Your assignment: The line containing "You are a computer-use agent. The height" marks the end; copy exactly all lines from the start of the material up to and including it.

Data to examine:
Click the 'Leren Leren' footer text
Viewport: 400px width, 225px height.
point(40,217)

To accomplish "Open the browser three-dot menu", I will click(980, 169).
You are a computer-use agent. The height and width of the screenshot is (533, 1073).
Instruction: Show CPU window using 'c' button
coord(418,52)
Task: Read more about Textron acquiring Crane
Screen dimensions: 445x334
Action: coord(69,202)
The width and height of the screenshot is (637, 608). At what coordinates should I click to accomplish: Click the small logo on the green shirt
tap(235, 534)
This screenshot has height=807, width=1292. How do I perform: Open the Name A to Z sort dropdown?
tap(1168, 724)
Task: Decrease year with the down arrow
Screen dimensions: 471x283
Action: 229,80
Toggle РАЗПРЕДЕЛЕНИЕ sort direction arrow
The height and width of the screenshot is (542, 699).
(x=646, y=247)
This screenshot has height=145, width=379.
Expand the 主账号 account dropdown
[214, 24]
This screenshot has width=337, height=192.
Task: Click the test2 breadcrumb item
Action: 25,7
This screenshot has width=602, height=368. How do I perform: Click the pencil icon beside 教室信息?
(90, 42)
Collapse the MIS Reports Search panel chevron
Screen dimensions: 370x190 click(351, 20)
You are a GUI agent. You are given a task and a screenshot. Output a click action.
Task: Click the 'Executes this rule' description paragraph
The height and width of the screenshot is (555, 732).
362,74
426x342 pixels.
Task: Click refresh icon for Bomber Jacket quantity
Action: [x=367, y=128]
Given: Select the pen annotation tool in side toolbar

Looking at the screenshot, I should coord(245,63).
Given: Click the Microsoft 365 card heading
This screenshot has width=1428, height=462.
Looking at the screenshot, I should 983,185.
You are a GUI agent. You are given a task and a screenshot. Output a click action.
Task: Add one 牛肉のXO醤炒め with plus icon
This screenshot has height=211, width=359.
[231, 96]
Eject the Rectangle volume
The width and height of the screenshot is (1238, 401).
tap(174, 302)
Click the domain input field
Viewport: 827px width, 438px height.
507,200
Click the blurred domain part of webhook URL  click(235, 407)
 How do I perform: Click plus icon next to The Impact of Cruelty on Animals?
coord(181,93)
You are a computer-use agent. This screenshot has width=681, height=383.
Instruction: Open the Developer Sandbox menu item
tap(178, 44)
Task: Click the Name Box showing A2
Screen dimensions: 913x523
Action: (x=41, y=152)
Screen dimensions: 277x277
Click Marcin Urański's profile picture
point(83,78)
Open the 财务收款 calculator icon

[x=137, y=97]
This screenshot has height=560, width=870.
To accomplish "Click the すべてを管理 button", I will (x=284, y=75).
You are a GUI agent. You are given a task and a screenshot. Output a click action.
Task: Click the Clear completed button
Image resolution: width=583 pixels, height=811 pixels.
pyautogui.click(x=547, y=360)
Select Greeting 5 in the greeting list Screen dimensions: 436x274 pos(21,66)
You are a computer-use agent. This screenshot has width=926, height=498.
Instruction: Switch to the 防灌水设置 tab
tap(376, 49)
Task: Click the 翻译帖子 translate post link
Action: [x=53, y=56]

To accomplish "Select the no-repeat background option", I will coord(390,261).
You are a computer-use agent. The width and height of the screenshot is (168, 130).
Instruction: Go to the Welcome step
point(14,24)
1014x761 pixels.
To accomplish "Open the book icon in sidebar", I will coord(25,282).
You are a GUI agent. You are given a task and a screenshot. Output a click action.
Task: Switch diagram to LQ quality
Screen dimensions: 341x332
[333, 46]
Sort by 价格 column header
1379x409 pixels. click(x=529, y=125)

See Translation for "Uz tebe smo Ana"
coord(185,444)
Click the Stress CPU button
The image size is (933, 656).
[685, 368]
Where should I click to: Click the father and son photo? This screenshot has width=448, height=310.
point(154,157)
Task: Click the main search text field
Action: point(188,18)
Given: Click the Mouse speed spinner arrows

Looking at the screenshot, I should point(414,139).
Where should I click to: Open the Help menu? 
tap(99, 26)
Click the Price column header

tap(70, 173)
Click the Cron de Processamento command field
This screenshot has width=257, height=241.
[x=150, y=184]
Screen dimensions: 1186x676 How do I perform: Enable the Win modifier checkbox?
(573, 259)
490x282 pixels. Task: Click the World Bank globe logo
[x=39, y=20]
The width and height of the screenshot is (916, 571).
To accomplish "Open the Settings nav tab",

Written solution:
Click the 'Leren Leren' footer text
Viewport: 400px width, 225px height.
point(40,217)

To accomplish "Open the browser three-dot menu", I will click(980, 169).
You are a computer-use agent. The height and width of the screenshot is (533, 1073).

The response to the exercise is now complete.